**Document excerpt**:
By Paul Wallis     Dec 4, 2019 in Lifestyle
New York - Is buying your wife a $2000+ top brand exercise bike sexist? Some people think it is. A lot don’t. This negative response generates a few issues for the Everything Is Sexist argument. Online criticism has been predictable and polarized.
Criticism of the ad stems from the mere fact of the husband buying an exercise bike for her, indicating that she should lose weight. Buying the bike, therefore, is manipulative and sexist, it seems.
Well, is it?
Think about this – Being overweight is a problem for billions of people. Being unfit is also a huge problem for just as many people. How many women have ever said they thought they should lose weight? How many have tried, off their own initiative, some maybe even buying their own exercise bikes? This argument drops dead on that issue alone. So if she’d bought it, it wouldn’t be sexist? So if her husband saves her $2000 out of pocket, he’s sexist?
Let’s move on to manipulation. Judging by the narrative - The fact that she didn’t stick the bike up her husband’s nose, for example - We may assume she didn’t think she was being insulted, criticised, or manipulated. She accepts the bike. She uses the bike regularly. She’s obviously proud to have achieved something about her health.
A further issue – There are no genders in exercise bikes. Men and women use them. No implied sexism there, at least not obviously. Nor are there gender-specific issues in gym membership. If he’d bought her a gym subscription, would that be sexist?
Not everything is sexist
This negativity is at the heart of the “think sexist first” polarizations. It’s absurd, but it’s big business, too. You can always get published somewhere if you call something, in fact anything, sexist. You can always get a few Z class celebrities fearlessly agreeing with you for a bit of publicity of their own, too.

**Recorded information**:

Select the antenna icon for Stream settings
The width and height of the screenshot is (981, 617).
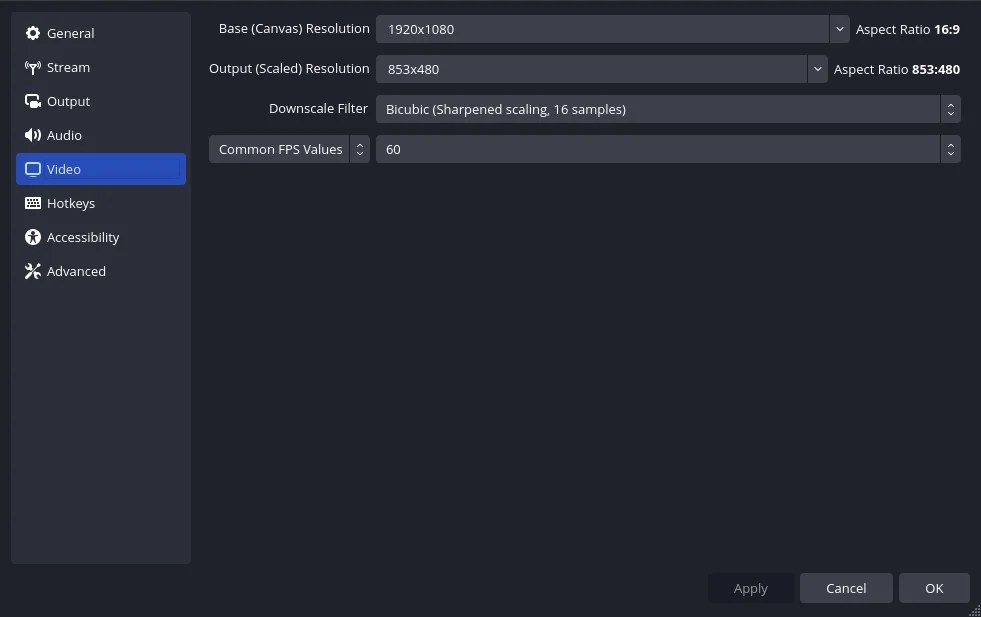pyautogui.click(x=32, y=67)
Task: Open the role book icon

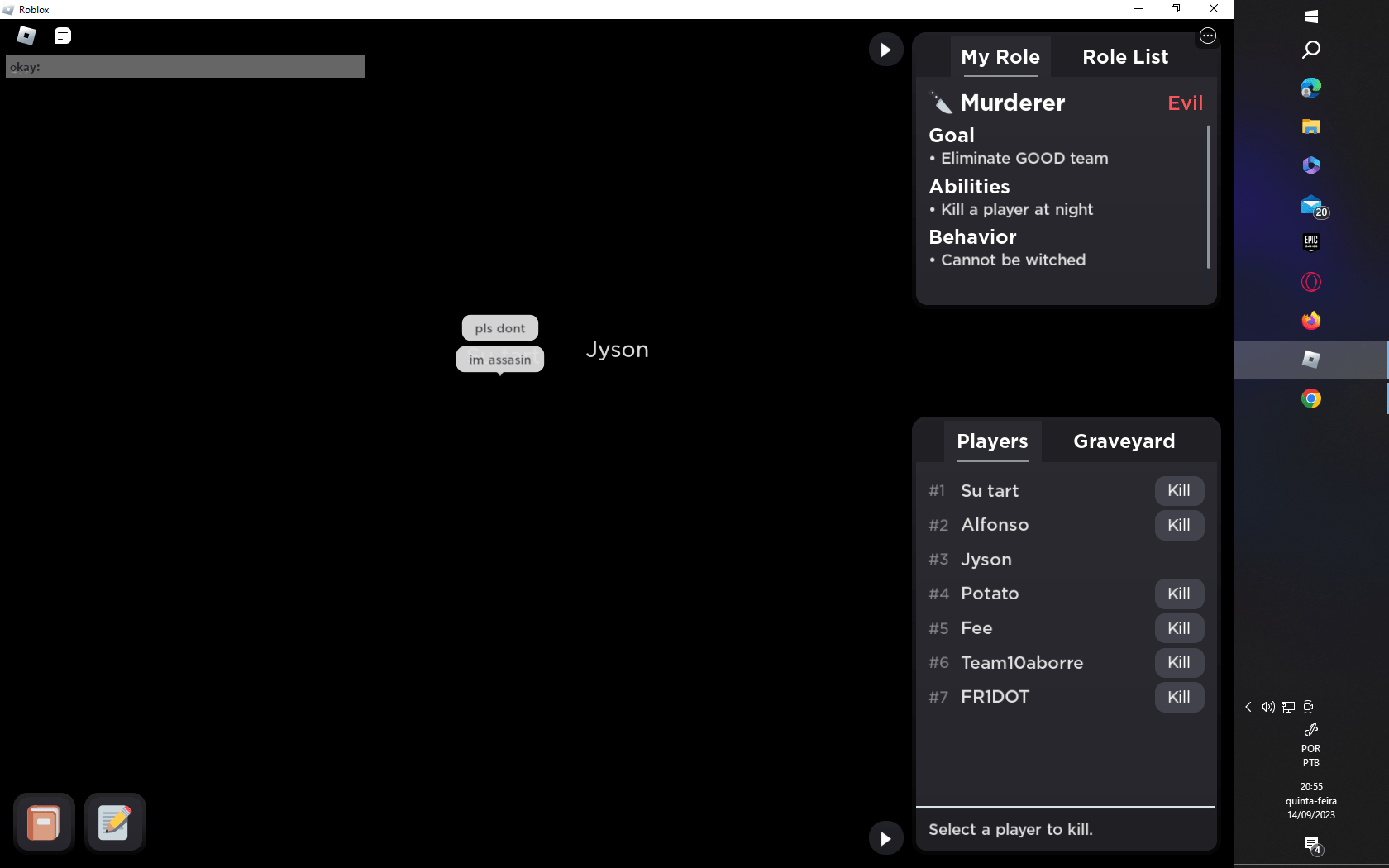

**Given instruction**: Write the next part of the opinion piece on the exercise bike ad, starting right after its last sentence. The data is not needed for this.

**Answer to this problem**:
Business realities? Not really, in this case.
Stock in Peloton dropped 5% when this information about sexism hit the fan. Won’t make much difference. Peloton is a big name brand. Nobody’s going to suddenly repent and shell out a few more thousand for another brand. That’s even if someone’s husband bought that other brand for them. Scary, isn’t it?
A point or so
There are far more pressing issues in women’s rights than buying an exercise bike. If 5% of the effort put into calling this rather harmless ad sexist was put into domestic violence, poverty, or any of the atrocity list affecting women, maybe something would actually be achieved.
One more point – If the husband of someone you know buys a $2000 bike for his wife, it may not be a conspiracy of sexism. It may be something else. If you can’t figure out what that something else is, try minding your own business.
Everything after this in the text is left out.